Но хотя лопухов и сурепки кругом сколько угодно, голод становится все чувствительнее, и мысли, разговоры о пище всплывают все чаще и воспринимаются не так, как раньше. К этим разговорам сводятся сами собой очень многие темы; они начинаются ни с того ни с сего и занимают неподобающее место, привлекая какое-то общее настороженное любопытство — все тотчас же в них вовлекаются, и уже трудно остановить такой разговор. Вот сегодня, например, оказалось, что из ржаных, еще зеленых зерен можно варить зеленую кашу. Съедобно и сытно. Вмешался отец: он категорически объявил, что рвать колосья на крестьянских полях недопустимо; это было бы плохой рекомендацией для нас в глазах жителей деревни и вообще могло бы скверно кончиться, но есть беспризорное марусинское поле, немало и заброшенных, за недостатком рук, участков, где вырастают отдельные «дикие» группы колосьев. Эти рвать можно — на том все сошлись…

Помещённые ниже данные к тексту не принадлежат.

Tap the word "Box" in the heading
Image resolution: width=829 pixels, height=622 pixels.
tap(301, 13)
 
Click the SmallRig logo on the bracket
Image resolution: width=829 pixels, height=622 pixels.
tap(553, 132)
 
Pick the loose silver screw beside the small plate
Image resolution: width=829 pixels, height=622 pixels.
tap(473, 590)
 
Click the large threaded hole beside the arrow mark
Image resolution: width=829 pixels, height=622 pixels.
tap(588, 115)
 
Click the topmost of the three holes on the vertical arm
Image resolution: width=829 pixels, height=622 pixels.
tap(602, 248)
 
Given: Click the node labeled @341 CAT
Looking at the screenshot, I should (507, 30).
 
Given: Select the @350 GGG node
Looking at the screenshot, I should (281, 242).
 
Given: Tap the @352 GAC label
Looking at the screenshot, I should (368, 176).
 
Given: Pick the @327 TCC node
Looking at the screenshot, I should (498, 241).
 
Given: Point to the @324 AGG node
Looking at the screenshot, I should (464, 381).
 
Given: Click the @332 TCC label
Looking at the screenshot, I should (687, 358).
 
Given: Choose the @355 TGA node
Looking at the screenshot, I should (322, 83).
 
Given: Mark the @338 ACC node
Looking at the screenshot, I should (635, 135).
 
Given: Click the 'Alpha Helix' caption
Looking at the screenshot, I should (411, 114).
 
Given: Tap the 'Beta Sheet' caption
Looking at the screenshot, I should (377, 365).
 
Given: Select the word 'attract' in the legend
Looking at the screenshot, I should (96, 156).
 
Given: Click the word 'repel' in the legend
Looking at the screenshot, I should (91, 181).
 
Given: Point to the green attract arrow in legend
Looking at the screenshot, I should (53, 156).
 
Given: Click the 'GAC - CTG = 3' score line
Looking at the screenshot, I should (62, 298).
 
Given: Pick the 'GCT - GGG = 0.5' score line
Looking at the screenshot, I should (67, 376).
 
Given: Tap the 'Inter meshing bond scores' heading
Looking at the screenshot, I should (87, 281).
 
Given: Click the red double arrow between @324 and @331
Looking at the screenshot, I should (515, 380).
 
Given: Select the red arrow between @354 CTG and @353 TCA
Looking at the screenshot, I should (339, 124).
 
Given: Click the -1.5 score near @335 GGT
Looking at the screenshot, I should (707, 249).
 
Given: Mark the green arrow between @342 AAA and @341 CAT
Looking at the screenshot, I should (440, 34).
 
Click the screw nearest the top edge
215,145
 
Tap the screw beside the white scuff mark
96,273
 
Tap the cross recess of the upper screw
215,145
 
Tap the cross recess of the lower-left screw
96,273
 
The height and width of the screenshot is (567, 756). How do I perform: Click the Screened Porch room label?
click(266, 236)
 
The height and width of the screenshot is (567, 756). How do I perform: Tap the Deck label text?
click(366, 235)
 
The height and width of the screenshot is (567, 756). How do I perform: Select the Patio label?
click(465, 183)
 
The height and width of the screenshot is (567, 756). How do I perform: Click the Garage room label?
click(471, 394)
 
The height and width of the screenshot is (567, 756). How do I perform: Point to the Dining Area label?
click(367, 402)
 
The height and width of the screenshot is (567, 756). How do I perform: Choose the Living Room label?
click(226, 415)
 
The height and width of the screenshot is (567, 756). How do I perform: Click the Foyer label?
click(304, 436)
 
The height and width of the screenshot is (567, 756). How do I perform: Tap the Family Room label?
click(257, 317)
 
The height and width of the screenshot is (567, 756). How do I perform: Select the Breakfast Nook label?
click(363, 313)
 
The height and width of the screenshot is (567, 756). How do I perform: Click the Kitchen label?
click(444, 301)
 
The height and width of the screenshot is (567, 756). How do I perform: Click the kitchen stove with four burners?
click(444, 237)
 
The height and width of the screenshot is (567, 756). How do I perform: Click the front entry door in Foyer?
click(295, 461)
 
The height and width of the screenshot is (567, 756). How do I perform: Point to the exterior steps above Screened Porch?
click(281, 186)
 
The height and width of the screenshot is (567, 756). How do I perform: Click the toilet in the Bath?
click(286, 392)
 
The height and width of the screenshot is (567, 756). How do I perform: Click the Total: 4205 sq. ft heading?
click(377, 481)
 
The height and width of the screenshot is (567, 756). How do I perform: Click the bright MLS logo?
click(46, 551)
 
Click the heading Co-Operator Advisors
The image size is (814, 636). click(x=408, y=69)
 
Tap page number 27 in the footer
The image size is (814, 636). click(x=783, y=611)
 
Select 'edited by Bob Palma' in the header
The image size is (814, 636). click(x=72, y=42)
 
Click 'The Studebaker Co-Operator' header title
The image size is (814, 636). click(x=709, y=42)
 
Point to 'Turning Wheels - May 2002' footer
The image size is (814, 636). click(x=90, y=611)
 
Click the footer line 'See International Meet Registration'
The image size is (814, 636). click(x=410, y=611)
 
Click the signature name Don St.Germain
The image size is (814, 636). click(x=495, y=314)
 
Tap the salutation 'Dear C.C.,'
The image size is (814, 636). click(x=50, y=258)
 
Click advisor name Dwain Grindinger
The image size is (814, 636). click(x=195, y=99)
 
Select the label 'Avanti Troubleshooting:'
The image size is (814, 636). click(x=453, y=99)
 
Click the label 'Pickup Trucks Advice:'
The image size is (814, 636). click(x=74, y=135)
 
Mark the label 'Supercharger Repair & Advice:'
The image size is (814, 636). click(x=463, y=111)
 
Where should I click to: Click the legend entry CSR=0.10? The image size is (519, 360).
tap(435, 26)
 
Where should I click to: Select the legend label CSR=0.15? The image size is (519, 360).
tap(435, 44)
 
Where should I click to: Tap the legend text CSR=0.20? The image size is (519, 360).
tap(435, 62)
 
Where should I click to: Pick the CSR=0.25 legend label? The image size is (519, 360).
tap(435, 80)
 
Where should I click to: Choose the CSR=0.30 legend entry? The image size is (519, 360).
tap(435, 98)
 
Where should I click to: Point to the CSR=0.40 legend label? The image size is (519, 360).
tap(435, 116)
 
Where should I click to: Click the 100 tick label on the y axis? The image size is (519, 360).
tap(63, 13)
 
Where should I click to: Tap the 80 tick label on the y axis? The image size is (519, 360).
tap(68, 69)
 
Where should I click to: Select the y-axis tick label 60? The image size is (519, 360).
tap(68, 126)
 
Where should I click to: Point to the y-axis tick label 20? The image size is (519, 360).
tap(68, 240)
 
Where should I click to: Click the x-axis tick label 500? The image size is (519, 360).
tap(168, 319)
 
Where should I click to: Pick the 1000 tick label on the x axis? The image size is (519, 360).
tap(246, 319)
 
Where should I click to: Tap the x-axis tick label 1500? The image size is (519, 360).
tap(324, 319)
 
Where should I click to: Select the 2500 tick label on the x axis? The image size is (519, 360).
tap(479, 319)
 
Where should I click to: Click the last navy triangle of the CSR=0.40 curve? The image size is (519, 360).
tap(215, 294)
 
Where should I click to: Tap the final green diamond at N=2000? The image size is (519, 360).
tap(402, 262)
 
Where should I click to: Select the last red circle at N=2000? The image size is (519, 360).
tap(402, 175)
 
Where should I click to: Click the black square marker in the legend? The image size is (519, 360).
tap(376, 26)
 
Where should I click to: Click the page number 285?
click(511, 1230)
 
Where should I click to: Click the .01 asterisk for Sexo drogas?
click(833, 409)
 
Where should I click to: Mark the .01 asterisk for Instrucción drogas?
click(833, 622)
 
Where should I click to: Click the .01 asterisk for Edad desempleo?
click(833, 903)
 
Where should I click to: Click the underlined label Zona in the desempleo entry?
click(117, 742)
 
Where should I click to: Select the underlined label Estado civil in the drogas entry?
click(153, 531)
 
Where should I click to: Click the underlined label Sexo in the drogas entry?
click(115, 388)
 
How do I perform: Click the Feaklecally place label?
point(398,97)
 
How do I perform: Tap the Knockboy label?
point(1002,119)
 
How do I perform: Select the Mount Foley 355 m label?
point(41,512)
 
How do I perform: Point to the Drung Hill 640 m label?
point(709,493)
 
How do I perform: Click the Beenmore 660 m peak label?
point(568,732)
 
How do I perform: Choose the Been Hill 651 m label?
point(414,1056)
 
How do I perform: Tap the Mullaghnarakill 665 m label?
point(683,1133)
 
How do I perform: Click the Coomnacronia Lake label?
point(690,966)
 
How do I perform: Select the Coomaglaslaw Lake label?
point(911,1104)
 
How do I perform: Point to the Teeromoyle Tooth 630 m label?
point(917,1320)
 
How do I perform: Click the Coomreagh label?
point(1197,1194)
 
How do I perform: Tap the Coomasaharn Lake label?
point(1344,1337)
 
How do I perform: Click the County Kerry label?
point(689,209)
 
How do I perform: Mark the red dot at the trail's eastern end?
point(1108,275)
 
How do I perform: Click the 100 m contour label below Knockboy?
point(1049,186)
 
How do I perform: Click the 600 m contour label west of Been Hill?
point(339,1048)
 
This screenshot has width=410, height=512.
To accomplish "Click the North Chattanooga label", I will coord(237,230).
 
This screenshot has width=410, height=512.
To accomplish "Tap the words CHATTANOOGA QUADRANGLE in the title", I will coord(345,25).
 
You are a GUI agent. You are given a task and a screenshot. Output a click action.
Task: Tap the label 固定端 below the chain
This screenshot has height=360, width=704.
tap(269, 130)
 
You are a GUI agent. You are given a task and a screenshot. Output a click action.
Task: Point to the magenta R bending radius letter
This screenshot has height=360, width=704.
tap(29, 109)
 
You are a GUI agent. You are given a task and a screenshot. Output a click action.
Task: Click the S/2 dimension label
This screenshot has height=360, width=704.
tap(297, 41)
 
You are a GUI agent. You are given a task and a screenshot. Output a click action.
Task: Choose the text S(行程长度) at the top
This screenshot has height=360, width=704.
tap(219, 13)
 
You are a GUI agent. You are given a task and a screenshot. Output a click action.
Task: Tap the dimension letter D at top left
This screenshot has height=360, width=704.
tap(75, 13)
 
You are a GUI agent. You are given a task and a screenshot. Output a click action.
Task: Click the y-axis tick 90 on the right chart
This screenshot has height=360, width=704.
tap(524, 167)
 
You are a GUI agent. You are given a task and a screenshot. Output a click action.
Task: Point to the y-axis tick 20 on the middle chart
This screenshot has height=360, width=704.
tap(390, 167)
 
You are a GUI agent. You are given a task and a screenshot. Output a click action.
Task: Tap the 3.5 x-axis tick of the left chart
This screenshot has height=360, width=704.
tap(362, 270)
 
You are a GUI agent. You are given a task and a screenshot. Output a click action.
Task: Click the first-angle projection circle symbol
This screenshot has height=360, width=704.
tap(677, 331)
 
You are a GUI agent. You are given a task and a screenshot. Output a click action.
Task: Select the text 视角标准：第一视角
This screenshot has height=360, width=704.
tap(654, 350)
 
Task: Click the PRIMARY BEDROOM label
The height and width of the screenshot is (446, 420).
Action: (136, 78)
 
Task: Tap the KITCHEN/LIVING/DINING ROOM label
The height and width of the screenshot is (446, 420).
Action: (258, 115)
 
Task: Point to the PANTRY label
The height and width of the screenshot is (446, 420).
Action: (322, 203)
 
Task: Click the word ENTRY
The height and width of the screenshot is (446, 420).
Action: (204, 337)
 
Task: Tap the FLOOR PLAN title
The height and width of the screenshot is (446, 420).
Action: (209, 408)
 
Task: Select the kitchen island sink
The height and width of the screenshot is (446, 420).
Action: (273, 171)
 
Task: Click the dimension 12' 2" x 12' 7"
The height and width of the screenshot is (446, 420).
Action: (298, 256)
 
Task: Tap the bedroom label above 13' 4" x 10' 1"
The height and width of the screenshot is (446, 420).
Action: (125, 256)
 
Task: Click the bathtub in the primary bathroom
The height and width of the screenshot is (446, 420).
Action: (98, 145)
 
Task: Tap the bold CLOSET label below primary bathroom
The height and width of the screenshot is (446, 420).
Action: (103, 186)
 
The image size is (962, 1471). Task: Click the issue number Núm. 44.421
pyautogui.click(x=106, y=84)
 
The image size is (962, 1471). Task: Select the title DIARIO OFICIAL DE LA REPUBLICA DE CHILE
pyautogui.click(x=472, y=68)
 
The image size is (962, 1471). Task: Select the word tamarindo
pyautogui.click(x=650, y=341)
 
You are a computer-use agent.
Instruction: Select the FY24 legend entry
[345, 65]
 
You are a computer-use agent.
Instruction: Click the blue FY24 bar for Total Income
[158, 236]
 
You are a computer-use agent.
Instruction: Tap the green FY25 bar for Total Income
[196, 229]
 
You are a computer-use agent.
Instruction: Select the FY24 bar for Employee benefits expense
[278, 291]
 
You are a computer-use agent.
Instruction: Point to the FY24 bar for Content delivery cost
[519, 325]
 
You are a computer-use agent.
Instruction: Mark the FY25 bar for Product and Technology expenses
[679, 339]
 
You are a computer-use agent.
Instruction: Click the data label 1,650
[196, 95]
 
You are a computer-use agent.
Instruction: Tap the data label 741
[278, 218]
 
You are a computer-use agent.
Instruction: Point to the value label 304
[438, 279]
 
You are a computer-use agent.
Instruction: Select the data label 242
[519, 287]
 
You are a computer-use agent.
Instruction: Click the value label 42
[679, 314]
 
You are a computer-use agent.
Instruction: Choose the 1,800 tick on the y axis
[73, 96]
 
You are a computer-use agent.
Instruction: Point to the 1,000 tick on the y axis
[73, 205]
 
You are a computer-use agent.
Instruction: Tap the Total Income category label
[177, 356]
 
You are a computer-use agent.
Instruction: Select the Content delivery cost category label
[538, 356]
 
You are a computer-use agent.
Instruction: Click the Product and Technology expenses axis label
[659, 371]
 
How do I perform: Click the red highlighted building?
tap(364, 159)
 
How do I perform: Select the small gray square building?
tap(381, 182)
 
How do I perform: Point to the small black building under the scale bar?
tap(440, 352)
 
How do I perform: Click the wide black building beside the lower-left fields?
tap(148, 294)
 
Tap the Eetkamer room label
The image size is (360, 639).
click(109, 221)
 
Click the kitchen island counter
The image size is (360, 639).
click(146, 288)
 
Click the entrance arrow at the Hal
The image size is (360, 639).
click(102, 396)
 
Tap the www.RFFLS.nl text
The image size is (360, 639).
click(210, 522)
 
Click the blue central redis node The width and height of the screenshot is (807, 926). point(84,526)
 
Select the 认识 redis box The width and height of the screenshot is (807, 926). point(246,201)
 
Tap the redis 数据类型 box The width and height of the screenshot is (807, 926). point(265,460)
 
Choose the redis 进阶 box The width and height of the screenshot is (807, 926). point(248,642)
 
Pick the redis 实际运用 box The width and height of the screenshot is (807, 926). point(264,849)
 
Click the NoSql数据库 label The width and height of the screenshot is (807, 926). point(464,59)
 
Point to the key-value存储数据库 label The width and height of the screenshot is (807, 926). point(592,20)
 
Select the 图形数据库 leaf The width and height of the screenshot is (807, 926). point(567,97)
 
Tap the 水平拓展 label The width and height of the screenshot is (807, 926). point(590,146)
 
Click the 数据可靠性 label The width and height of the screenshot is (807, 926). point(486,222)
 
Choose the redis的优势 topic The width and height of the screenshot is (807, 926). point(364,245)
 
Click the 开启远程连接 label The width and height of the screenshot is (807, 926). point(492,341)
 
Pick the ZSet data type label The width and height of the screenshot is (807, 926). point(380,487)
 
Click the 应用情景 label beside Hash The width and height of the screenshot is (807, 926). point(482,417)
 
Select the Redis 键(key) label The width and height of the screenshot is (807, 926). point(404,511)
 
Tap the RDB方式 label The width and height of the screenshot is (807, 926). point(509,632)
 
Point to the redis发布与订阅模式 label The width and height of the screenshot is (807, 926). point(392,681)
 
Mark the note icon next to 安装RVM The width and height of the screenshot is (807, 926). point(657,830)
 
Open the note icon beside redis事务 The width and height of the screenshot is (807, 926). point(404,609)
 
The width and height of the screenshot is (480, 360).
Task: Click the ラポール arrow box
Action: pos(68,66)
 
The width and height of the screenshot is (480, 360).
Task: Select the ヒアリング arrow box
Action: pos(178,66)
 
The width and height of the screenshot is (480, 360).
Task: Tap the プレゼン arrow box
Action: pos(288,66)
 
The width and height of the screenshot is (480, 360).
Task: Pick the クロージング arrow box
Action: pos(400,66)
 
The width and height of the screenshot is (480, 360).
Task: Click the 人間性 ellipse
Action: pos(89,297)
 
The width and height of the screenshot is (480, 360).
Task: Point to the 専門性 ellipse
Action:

Многие крестьяне, даже из других и далеких от нас деревень, прослышав о нашем положении, стремились чем-то помочь и несли к нам понемногу масло, молоко, овощи… Чаще всего оказывалось, что благодарить за это отношение приходится маму. Она умела так незаметно и как-то мимоходом оставить по себе добрую память, что те побеги, которые давали ее незначительные и давно ею самой позабытые, а окружающими и вовсе не замеченные поступки, казались всем удивительными. И вдруг обнаруживалось, что не кого иного, а именно ее — такую внешне ко всему рассеянно-равнодушную — помнят и там, и здесь и рады чем-то заплатить давно всеми забытые люди, которым она когда-то помогла. Можно было удивляться и тому, с каким удивительным внутренним тактом и благородством многие из них это делали: одни — чтобы не обидеть бесплатным предложением, назначали несуразно низкую цену, другие — дарили просто, но так, что не взять — значило бы нанести им глубокую обиду, третьи — вообще ухитрялись остаться нам неизвестными. Так, например, когда только стала созревать молодая картошка, мы однажды поутру увидели, что кто-то снизу подсыпал под наши ворота во двор с полмешка картофеля. И это в то время, когда у самих нехватка всего становилась ощутимее с каждым днем, а цены на рынке неудержимыми скачками поднимались и поднимались…
Отец, с гордостью за людей, принимал эти глубоко его трогавшие бескорыстные приношения. Это подаяние (ибо по нашему положению оно было ни чем иным) казалось не унизительным, а радостным по самому смыслу, в нем заключавшемуся.
Однажды вечером на пороге нашей избы появилась повязанная белым платочком совершенно незнакомая баба средних лет с четвертной бутылью молока в руке. Она держалась уверенно и с достоинством. Обветренное коричневатое лицо спокойно улыбалось, не выражая ни любопытства, ни торопливости.
— Здравствуйте, как живете-можете? Я вот мимо шла, так, думаю, проведать надо хороших людей…
— Здравствуй, что продаешь, молоко, что ли? — ответили ей естественным вопросом (никто ее никогда не встречал). — Из какой деревни-то?